Problem to work on: Could you set down the full listing, unchanged?

_ _ _

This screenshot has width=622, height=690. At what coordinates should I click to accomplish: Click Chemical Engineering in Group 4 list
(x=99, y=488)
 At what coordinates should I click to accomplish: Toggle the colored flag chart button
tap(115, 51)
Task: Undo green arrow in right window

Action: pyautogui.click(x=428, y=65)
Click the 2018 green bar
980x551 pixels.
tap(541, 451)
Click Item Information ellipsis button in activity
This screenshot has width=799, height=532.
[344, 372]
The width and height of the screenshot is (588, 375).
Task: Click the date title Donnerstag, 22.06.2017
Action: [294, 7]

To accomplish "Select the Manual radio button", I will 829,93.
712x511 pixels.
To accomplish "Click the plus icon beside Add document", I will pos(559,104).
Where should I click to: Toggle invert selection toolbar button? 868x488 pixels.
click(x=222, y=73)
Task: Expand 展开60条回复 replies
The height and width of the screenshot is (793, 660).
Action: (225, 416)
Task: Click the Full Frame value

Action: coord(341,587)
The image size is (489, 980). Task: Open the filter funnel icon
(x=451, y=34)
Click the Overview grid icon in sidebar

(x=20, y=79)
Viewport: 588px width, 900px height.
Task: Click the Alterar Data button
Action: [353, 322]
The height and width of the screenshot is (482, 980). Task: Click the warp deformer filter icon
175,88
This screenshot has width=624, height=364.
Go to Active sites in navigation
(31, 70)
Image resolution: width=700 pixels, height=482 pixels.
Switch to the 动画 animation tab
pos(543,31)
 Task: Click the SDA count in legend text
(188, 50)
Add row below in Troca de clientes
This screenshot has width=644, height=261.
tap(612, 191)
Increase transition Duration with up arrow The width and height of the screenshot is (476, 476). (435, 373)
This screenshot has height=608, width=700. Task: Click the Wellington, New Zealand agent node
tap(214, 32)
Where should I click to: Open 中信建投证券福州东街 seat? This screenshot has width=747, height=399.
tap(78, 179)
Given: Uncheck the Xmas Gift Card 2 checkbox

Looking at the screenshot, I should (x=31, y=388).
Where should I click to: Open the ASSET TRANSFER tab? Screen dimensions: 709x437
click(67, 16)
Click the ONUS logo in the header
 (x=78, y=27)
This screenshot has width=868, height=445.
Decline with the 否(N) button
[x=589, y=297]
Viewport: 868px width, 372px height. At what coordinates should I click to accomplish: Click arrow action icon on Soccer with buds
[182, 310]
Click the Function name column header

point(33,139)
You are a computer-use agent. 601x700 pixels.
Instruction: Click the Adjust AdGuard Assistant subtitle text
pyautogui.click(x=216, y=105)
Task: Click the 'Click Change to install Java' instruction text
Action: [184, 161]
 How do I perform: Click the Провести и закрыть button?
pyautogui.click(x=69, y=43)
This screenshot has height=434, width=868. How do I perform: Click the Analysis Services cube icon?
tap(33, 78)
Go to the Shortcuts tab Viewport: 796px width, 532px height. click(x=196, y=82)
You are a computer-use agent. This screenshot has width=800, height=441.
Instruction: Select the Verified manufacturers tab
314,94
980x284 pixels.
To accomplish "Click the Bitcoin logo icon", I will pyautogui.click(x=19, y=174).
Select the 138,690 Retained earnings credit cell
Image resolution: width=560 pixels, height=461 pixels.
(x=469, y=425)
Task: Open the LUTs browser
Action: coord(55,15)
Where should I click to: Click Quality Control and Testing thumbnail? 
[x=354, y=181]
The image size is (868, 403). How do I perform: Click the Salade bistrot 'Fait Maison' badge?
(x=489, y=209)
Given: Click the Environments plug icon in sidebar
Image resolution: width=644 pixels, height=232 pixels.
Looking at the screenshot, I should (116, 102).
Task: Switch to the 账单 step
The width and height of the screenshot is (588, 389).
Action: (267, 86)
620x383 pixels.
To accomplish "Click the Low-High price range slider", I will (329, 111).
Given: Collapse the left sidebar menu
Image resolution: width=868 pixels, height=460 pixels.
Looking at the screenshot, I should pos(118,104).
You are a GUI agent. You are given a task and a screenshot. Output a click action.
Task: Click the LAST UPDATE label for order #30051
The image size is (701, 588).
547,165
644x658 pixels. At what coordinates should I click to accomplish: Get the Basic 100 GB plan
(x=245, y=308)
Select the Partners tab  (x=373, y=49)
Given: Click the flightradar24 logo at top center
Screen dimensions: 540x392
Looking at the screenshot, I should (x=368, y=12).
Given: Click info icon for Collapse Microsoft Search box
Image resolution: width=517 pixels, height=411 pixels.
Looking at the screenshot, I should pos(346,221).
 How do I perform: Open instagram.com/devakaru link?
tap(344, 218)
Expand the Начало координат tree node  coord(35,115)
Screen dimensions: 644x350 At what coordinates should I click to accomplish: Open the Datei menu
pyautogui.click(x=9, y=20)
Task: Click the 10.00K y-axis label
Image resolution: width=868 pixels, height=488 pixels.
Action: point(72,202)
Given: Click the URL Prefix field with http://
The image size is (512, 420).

_ _ _

Solution to this problem:
This screenshot has width=622, height=690. At what coordinates should I click to accomplish: Click Chemical Engineering in Group 4 list
(x=99, y=488)
 At what coordinates should I click to accomplish: Toggle the colored flag chart button
tap(115, 51)
Task: Undo green arrow in right window

Action: pyautogui.click(x=428, y=65)
Click the 2018 green bar
980x551 pixels.
tap(541, 451)
Click Item Information ellipsis button in activity
This screenshot has width=799, height=532.
[344, 372]
The width and height of the screenshot is (588, 375).
Task: Click the date title Donnerstag, 22.06.2017
Action: [294, 7]

To accomplish "Select the Manual radio button", I will 829,93.
712x511 pixels.
To accomplish "Click the plus icon beside Add document", I will pos(559,104).
Where should I click to: Toggle invert selection toolbar button? 868x488 pixels.
click(x=222, y=73)
Task: Expand 展开60条回复 replies
The height and width of the screenshot is (793, 660).
Action: (225, 416)
Task: Click the Full Frame value

Action: coord(341,587)
The image size is (489, 980). Task: Open the filter funnel icon
(x=451, y=34)
Click the Overview grid icon in sidebar

(x=20, y=79)
Viewport: 588px width, 900px height.
Task: Click the Alterar Data button
Action: [353, 322]
The height and width of the screenshot is (482, 980). Task: Click the warp deformer filter icon
175,88
This screenshot has width=624, height=364.
Go to Active sites in navigation
(31, 70)
Image resolution: width=700 pixels, height=482 pixels.
Switch to the 动画 animation tab
pos(543,31)
 Task: Click the SDA count in legend text
(188, 50)
Add row below in Troca de clientes
This screenshot has width=644, height=261.
tap(612, 191)
Increase transition Duration with up arrow The width and height of the screenshot is (476, 476). (435, 373)
This screenshot has height=608, width=700. Task: Click the Wellington, New Zealand agent node
tap(214, 32)
Where should I click to: Open 中信建投证券福州东街 seat? This screenshot has width=747, height=399.
tap(78, 179)
Given: Uncheck the Xmas Gift Card 2 checkbox

Looking at the screenshot, I should (x=31, y=388).
Where should I click to: Open the ASSET TRANSFER tab? Screen dimensions: 709x437
click(67, 16)
Click the ONUS logo in the header
 (x=78, y=27)
This screenshot has width=868, height=445.
Decline with the 否(N) button
[x=589, y=297]
Viewport: 868px width, 372px height. At what coordinates should I click to accomplish: Click arrow action icon on Soccer with buds
[182, 310]
Click the Function name column header

point(33,139)
You are a computer-use agent. 601x700 pixels.
Instruction: Click the Adjust AdGuard Assistant subtitle text
pyautogui.click(x=216, y=105)
Task: Click the 'Click Change to install Java' instruction text
Action: [184, 161]
 How do I perform: Click the Провести и закрыть button?
pyautogui.click(x=69, y=43)
This screenshot has height=434, width=868. How do I perform: Click the Analysis Services cube icon?
tap(33, 78)
Go to the Shortcuts tab Viewport: 796px width, 532px height. click(x=196, y=82)
You are a computer-use agent. This screenshot has width=800, height=441.
Instruction: Select the Verified manufacturers tab
314,94
980x284 pixels.
To accomplish "Click the Bitcoin logo icon", I will pyautogui.click(x=19, y=174).
Select the 138,690 Retained earnings credit cell
Image resolution: width=560 pixels, height=461 pixels.
(x=469, y=425)
Task: Open the LUTs browser
Action: coord(55,15)
Where should I click to: Click Quality Control and Testing thumbnail? 
[x=354, y=181]
The image size is (868, 403). How do I perform: Click the Salade bistrot 'Fait Maison' badge?
(x=489, y=209)
Given: Click the Environments plug icon in sidebar
Image resolution: width=644 pixels, height=232 pixels.
Looking at the screenshot, I should (116, 102).
Task: Switch to the 账单 step
The width and height of the screenshot is (588, 389).
Action: (267, 86)
620x383 pixels.
To accomplish "Click the Low-High price range slider", I will (329, 111).
Given: Collapse the left sidebar menu
Image resolution: width=868 pixels, height=460 pixels.
Looking at the screenshot, I should pos(118,104).
You are a GUI agent. You are given a task and a screenshot. Output a click action.
Task: Click the LAST UPDATE label for order #30051
The image size is (701, 588).
547,165
644x658 pixels. At what coordinates should I click to accomplish: Get the Basic 100 GB plan
(x=245, y=308)
Select the Partners tab  (x=373, y=49)
Given: Click the flightradar24 logo at top center
Screen dimensions: 540x392
Looking at the screenshot, I should (x=368, y=12).
Given: Click info icon for Collapse Microsoft Search box
Image resolution: width=517 pixels, height=411 pixels.
Looking at the screenshot, I should pos(346,221).
 How do I perform: Open instagram.com/devakaru link?
tap(344, 218)
Expand the Начало координат tree node  coord(35,115)
Screen dimensions: 644x350 At what coordinates should I click to accomplish: Open the Datei menu
pyautogui.click(x=9, y=20)
Task: Click the 10.00K y-axis label
Image resolution: width=868 pixels, height=488 pixels.
Action: point(72,202)
Given: Click the URL Prefix field with http://
The image size is (512, 420).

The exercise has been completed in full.